Gyllenhaal plays a military captain who is able to travel back to the last eight minutes before a train is bombed. He repeats his mission several times before he can save the day, and even the resolution leaves viewers wondering about our timeline and alternate realities.
The actor elaborated on the other versions he filmed, which aren’t on the home video version but which he audiences will be able to see on home video in the future.
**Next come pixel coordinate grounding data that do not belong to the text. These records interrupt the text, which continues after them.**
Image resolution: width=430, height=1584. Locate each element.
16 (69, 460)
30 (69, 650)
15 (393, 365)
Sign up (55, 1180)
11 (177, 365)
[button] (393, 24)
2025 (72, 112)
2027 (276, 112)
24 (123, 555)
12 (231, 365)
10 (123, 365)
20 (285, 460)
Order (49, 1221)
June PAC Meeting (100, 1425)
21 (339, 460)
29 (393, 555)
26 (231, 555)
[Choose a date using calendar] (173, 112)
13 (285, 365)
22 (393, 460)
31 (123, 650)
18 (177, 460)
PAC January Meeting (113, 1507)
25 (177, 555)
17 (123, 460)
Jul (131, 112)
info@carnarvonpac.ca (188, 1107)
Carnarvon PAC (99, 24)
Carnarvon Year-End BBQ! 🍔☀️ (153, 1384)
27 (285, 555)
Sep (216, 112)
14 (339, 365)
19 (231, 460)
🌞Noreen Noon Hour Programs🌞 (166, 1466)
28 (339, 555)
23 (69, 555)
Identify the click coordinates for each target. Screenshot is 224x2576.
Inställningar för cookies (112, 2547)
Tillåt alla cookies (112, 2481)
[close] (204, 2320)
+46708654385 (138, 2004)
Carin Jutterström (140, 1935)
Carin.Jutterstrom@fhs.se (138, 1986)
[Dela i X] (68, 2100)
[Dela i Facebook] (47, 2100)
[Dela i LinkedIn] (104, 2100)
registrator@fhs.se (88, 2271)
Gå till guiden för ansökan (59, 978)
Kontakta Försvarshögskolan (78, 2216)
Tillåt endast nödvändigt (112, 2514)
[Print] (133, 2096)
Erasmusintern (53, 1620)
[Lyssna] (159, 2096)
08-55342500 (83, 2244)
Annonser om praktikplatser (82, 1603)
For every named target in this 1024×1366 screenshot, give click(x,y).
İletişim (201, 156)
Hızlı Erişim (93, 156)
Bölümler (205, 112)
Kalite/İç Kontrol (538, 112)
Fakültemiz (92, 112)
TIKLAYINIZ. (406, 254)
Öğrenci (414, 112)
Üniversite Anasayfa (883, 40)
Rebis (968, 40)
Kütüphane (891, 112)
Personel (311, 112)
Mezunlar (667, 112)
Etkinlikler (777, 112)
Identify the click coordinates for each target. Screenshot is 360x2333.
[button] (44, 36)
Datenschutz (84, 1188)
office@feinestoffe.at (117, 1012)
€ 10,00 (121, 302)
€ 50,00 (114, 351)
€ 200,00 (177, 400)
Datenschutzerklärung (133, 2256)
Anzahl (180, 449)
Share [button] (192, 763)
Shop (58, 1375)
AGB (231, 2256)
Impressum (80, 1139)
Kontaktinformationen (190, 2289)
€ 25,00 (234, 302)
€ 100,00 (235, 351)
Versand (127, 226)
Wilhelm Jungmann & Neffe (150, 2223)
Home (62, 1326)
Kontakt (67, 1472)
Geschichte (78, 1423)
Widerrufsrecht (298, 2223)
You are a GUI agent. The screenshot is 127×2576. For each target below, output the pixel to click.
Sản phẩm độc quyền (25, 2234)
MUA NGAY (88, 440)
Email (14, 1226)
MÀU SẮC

“We shot one day in Chicago, that last scene with The Bean where the camera pulls in. I had all these weird ideas that somebody could appear, something could happen and [director] Duncan [Jones] would always go with these weird ideas I had,” he says. “I’d be like, ‘What if some weird agent showed up?’ He’d be like, ‘Get somebody in a suit. Can we get somebody in a suit? Pull that guy off the street.’ We would do a take like that.”
Even the scenes on the train had multiple versions. Each time he goes back, he does things differently, but those eight-minute segments all had multiple versions too.
“Every Source Code has an alternate version, and every Source Code initially has a different choice made by me because I get to come in that way,” Gyllenhaal says. “I would give him some humor. He’d want something funny, and then I’d give him the serious version, and he’d be like, ‘Okay, maybe something in between.’ Then he’d ask Michelle [Monaghan] to say something different. He asked me to totally improv it and put the film together after that.”
The actor says he hopes the film inspires viewers to continue thinking about its concepts in their own lives.
“If we pay attention to our interactions with people, we can see that there’s a cycle to things,” Gyllenhaal says. “This movie seems like, at least philosophically, that idea to me. Every time I would come back into the Source Code, and as an actor, and I think every time the character goes, it’s another chance. Another chance. And it’s about even as you believe things die, they are reborn.”
Screenwriter Ben Ripley left a lot to the imagination.
“It was fun for me to imagine what you actually don’t see,” Ripley said. “Most of Source Code you don’t see. There’s a limit. You only see what’s in the frame and the frame is often very limited to his own perception. There’s whole other infrastructure going on that’s fun to imagine.”
Source Code will be available July 26 on DVD ($26.99) and Blu-ray ($30.49) from Summit Entertainment.
Extras on the Blu-ray include commentary with Gyllenhaal, Ripley and director Duncan Jones, and “Access: Source Code,” a viewing mode with scene-specific featurettes. The DVD includes the commentary, a trivia track, cast interviews and science focal points.